冷蔵庫は同じ場所で長時間稼働させると周囲の魔素がなくなるが、移動しながら稼働すればその問題は解決される。ところが、非常に高価な上、重すぎて運搬効率が落ちる。従って冷蔵庫を利用した新鮮な魚や食物は、恐ろしいほどの高額になる。
「故郷は島国で、魚が多く食べられた。こっちでは食べる機会はなさそうだな」
「まあそうだな。この辺じゃ、川魚も含めて一生食べないで終わる人間もいるんじゃないか。ドラクレアの海の北には、レングテックって島国があって、冬の長い国なんだが、ドラクレア以上の氷と水、芸術の国と言われている。あの辺りの魚は南の海とはまた違うしな」
食べたい。穀物や肉はそこそこ出回っているんだけどな。
「フェイグテスなんか、大いなるグレナ川からも離れていて、大きな川があまりない。万年水不足状態なんだ。昔は貧しい国だったんだぜ。今は水路の整備が結構進んだから、そうでもないけどな。国の全体が水のあまり要らないユグルの畑ばっかりで、今ですら、王都でもリスタードより栄えてない感じだった」
グレナ川は俺も見かけた、大森林から海まで流れ続ける川だ。雄大な川だが、大森林の辺りですでに濁ってしまうので、生活用水としてはあまり優秀ではない。

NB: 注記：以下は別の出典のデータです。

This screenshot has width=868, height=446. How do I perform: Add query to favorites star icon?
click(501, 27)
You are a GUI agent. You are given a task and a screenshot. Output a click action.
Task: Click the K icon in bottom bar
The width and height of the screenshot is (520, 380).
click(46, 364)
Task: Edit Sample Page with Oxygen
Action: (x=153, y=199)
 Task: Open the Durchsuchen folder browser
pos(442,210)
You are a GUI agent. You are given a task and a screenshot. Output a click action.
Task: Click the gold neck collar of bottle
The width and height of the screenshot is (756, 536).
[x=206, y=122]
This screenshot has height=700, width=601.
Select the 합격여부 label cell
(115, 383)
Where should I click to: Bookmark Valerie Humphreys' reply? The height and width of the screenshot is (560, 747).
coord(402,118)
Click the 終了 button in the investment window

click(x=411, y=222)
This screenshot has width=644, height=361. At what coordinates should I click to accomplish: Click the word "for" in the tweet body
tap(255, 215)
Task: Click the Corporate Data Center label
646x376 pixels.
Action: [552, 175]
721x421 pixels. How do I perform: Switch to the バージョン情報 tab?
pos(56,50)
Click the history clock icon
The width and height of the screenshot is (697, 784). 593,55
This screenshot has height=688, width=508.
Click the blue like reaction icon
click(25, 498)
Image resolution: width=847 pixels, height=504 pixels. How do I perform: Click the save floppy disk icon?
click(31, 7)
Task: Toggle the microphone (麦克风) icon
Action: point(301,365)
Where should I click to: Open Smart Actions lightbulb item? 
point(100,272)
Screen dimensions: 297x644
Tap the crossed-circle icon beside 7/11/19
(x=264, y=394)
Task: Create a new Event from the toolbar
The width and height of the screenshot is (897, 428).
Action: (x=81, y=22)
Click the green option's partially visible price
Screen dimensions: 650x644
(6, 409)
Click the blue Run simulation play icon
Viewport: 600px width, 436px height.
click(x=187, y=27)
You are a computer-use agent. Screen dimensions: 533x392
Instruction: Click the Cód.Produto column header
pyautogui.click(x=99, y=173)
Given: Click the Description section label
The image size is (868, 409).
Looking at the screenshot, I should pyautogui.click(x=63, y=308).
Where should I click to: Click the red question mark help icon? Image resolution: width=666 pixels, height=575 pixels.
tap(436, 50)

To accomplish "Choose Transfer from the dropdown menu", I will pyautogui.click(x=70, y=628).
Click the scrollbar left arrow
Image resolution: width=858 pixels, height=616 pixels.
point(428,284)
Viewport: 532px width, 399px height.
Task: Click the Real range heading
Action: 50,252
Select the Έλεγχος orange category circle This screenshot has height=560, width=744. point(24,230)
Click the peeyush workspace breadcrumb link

ユグルはとにかく栽培が簡単で、土地が痩せていて、全然水が降らなくても育つ。庶民の味方だ。この国でも多く栽培されているし、フェイグテスからの輸入も多いそうだ。
「ふうん、紅龍連邦や、他の国はどんな感じなんだ。なんとなく勉強はしたけど、まだまだ文化とか特色は知らないんだ」
「連邦はまあ、紅龍を崇めてるから、同じヴィータ教のドラクレアやフェイグテス以上に文化が違うな。東の果ては、島国もいくつかあって、さらに変わった国もあるらしいけど、そっちはあんまり俺も知らん。閉鎖的な国が多いみたいだ。ドラクレアの北東には、寒くて広い国土を持つアイザの国がある。アイザの北の方なんて、年中氷に包まれていて、とんでもない厳しい環境らしいけどな。それでも住んでいる人がいるんだからすげえよなあ。それと、この国の西は大森林と大いなるエヴェッサ山があるが、南西には広大な海に面した国土を持つグレーイル法王国。ヴィータ教の総本山なのは知ってるな?その西、海を渡った先にも国があるが、まあそれこそ、行って帰ってくるのは途方もない旅になる。かなり昔に大陸が見つかった時は大航海時代になって、大勢の人間が危険を省みず開拓に向かったんだがな。今でも長い航海は危険だし、向こうの大陸は、こちらとは大分違った文化になっていっているらしい」
なんとなくだが、ドラクレアがイタリア、フェイグテスがイギリス、アイザはロシア、グレーイルは大きなバチカン、新大陸はアメリカ。そんなイメージを持った。紅龍は中国とイメージすると、その東は日本みたいな国だろうか。鎖国時代とか、共通してそうだ。この国はなんだ、フランスかスペイン、ドイツ辺りかな。
「亜人だけの国はないのか」
「ないわけじゃないけど、小国ばかりで、ほとんど大きな国に飲み込まれたな。昔に比べれば差別も減ったし、多い少ないはあるけど、どこの国にでもいると思うぜ」
やはり差別の歴史はあったようだ。黒人や褐色肌の人間も見かけるが、地球では黒人だった奴隷は、この世界では亜人だったらしい。竜人やエルフのような種族がいて、それらは神聖視されていたが、人間と見た目が違えば違うほど、つまり獣のような特徴が強ければ強いほど下賎とされ、虐げられてきた。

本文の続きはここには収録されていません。